Козлёнка оставляют снаружи, блеять, щипать повядшую, притоптанную замёрзшим танцами травку, близнец уверяет «я скоро» и обещает вынести что-нибудь занимательное, увлекательное, возможно, пугательное, близнец вертит головой, ресницы отмахиваются от частой, слепящей мороси. Распотрошённые окна как капканы, замок — громила, замок — великан, козлёнок перестукивают копытцами в добавочных шерстяных носках, — и принимается считать по три, по пять, по семь. Обход здания, секундная тишина, время режут, мнут, сминают острыми когтями профессионалы, и — бам! бум! блям! — скрежет и пылевой дым, распахнутые рты усталых стен прикрывают досками, те гнут спины и выбрасывают гвозди, ржавчина сыпется с дома на прибитую градом траву. И резиновые подошвы кед о бетонные оскалы, и свежие глаза в затхлую пыль, первым ныряет лом, собирают побелку косы и ярый хвост, близнец просачивается аккуратно, не пачкаясь.

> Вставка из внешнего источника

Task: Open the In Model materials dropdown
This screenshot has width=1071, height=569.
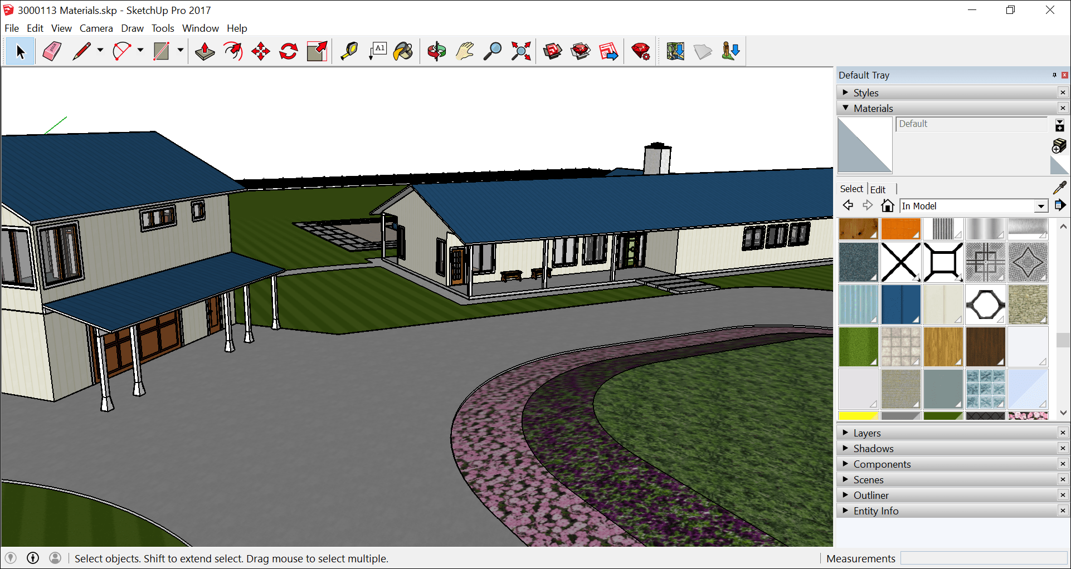Action: 1041,205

Усталые стены — каменоломня, притягивают любопытные пальцы брошенные картотеки, парень с домом подвязывают бандану близнецу, — с ней не пропадёшь, — и разбредаются, рассекаются по вывернутому этажу разодранные коленки, и вытянутые в спагетти ноги, и палки-самолеты, банданы-вертолеты, злые плавящие глаза аэрозоли, — по кускам стен, как бисквиту, запрыгивают на второй этаж громоотводные маталлоломные ботинки, сминают и паутинную корку, и совсем ссохшееся, пергаментное «209» начертанное твердой рукой. В недрах съехавшей внутрь черепицы, неподалеку от распахнутых морских кукольных глаз сплетаются в один скелет глина-дух и воск-дух, проржавевшие винты и разбухшие пальцы в тонких металлических пластинах, — сквозят отсыревшую кожу шнурки.
Чуть проворачивается морщинистое лицо — молочно-неоновые косы стучат по джинсовой жилетке, останавливаются, слыша скрип, — девочка изгибает бровь, чертит взглядом диагональ, — и хрупкие дощечки под резиной подошв начинают боязливо подрагивать, Шарлотта разбивает наглухо заколоченный сон — ведь в больнице снова есть дети.